> _Provided records_
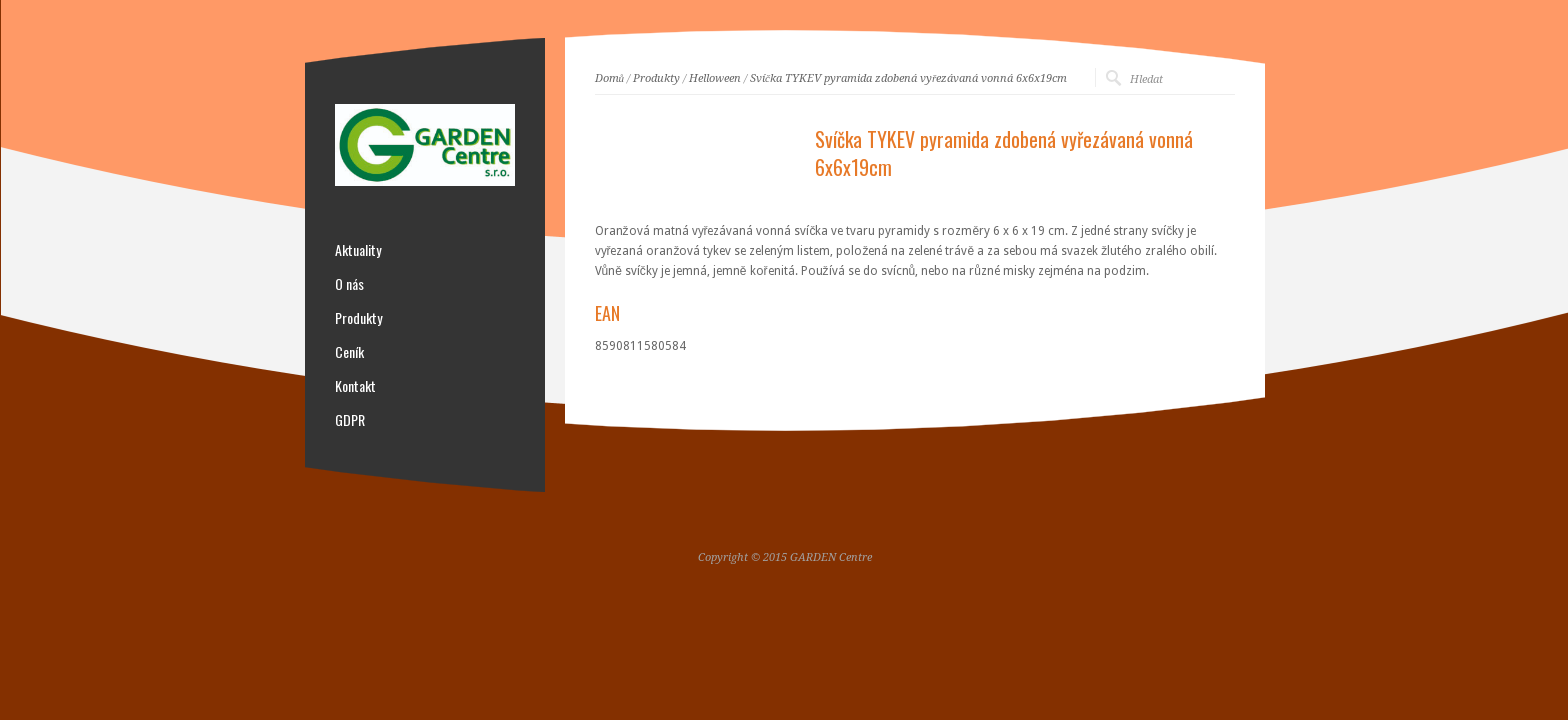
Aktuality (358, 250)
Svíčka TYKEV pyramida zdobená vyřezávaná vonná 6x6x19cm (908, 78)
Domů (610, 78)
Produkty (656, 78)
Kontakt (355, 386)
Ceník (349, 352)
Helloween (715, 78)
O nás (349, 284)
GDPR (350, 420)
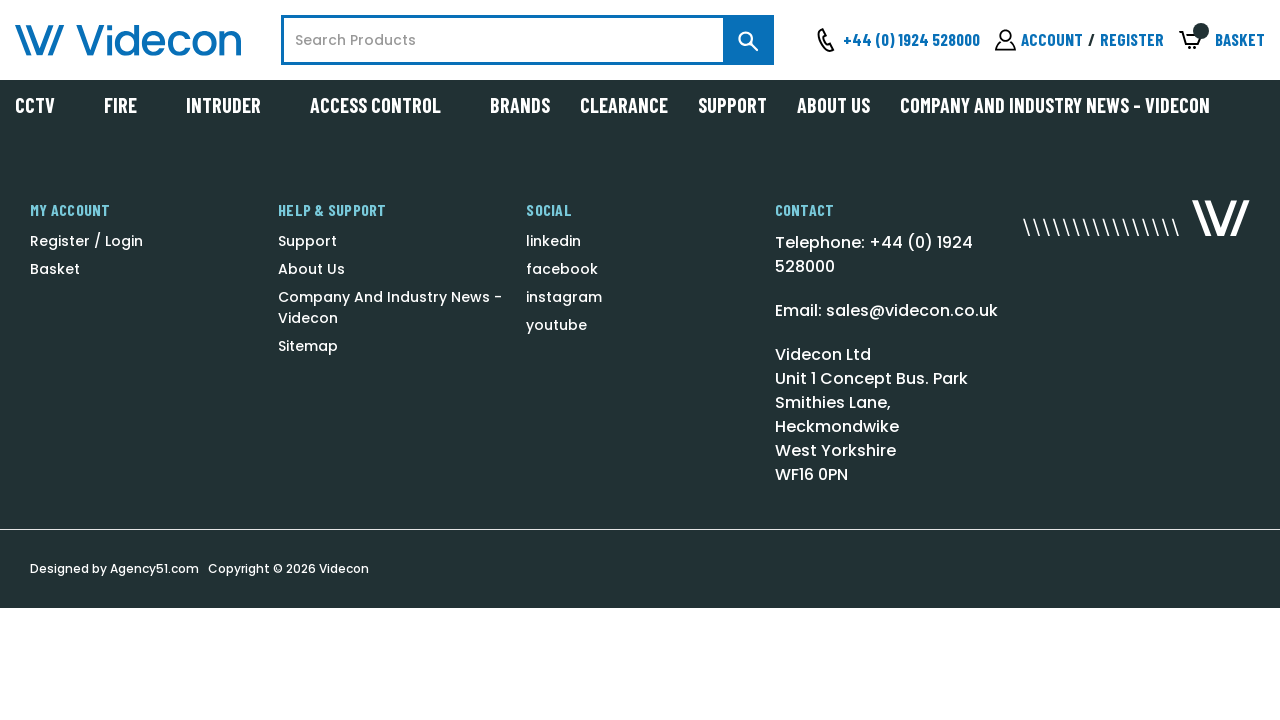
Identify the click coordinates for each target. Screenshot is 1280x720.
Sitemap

> _Aim_
Rewrite all the rows above with "Produkty" renamed to "Products" and everything else left as it is. Leave the pictures out.

> _Solution_
Aktuality (358, 250)
Svíčka TYKEV pyramida zdobená vyřezávaná vonná 6x6x19cm (908, 78)
Domů (610, 78)
Products (656, 78)
Kontakt (355, 386)
Ceník (349, 352)
Helloween (715, 78)
O nás (349, 284)
GDPR (350, 420)
Identify the click coordinates for each target. Screenshot is 1280x720.
Sitemap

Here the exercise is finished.